Isso mesmo, 80 anos depois a invenção de Joan Curran ainda é usada. Todo avião militar e alguns civis (Cof cof Israel cof cof Força Aérea 1) possuem dispensers de chaff e flares, para confundir mísseis guiados por radar ou calor. Em geral são lançados juntos, não há muito tempo pra decidir qual míssil está atrás de você, ou se o míssil tem um rastreador de backup.

Ainda não existe tecnologia capaz de responder a uma tela cheia de sinais espúrios e interferência, e a criação de Joan Curran continuará sendo usada por um bom tempo.

Criação essa inclusive durante o Dia D, confundindo o radar alemão para que não identificassem os aviões com os paraquedistas aliados (isso Band of Brothers não mostra!) e criando uma frota de invasão falsa em Pas de Calais. Chaff também foi usado na Operação Titanic, confundindo o radar alemão ao mesmo tempo em que lançavam milhares de bonecos simulando paraquedistas e fazendo com que os alemães achassem que a invasão era em outro canto. Essa, admito, não funcionou.

Joan Curran deixou a Inglaterra em 1944 para trabalhar em algo bem importante: O Projeto Manhattan. Ela e o marido otimizaram as tecnologias de separação de isótopos de Urânio, sem o qual as bombas atômicas que encerraram a guerra seriam meros pesos de papel. Bem grandes, mas pesos de papel.

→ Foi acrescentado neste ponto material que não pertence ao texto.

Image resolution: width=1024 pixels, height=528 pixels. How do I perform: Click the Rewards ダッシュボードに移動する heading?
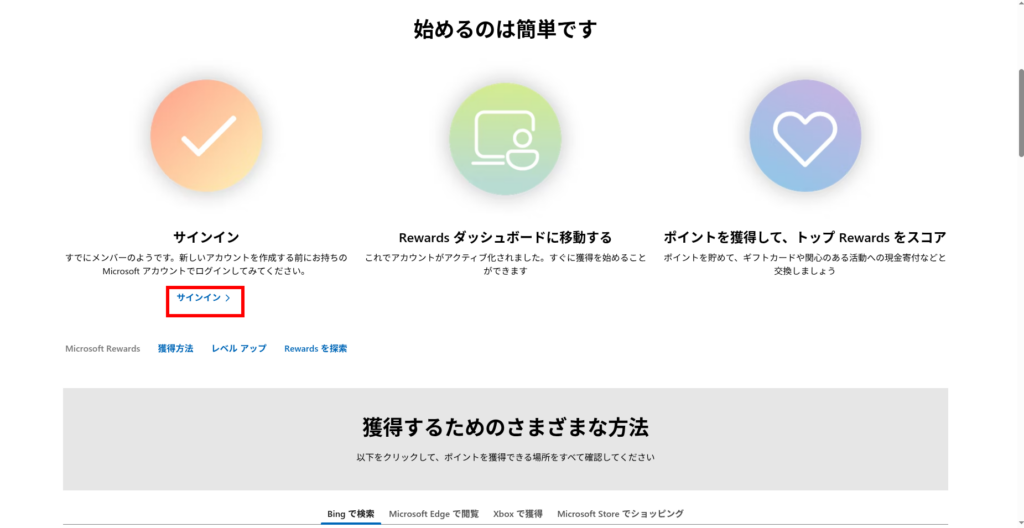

A contribuição de Joan Curran é inestimável, vários autores atestaram que ela foi mais importante para o esforço de guerra do que o marido, e Sam nunca discordou.

Ele morreu em 25 de Fevereiro de 1998. Com sensação de dever cumprido, sabendo que sua invenção ainda era usada e protegia a vida de milhares de pilotos e passageiros, de todas as raças e nacionalidades. Joan Curran logo o seguiu, falecendo em 10 de Ferereiro de 1999, e se há uma injustiça nessa história, é só termos uma foto minúscula dessa mulher que merecia pelo menos uma estátua.

Este artigo é parte de uma série sobre grandes mulheres na ciência, em honra ao Mês da Mulher, ou algo assim.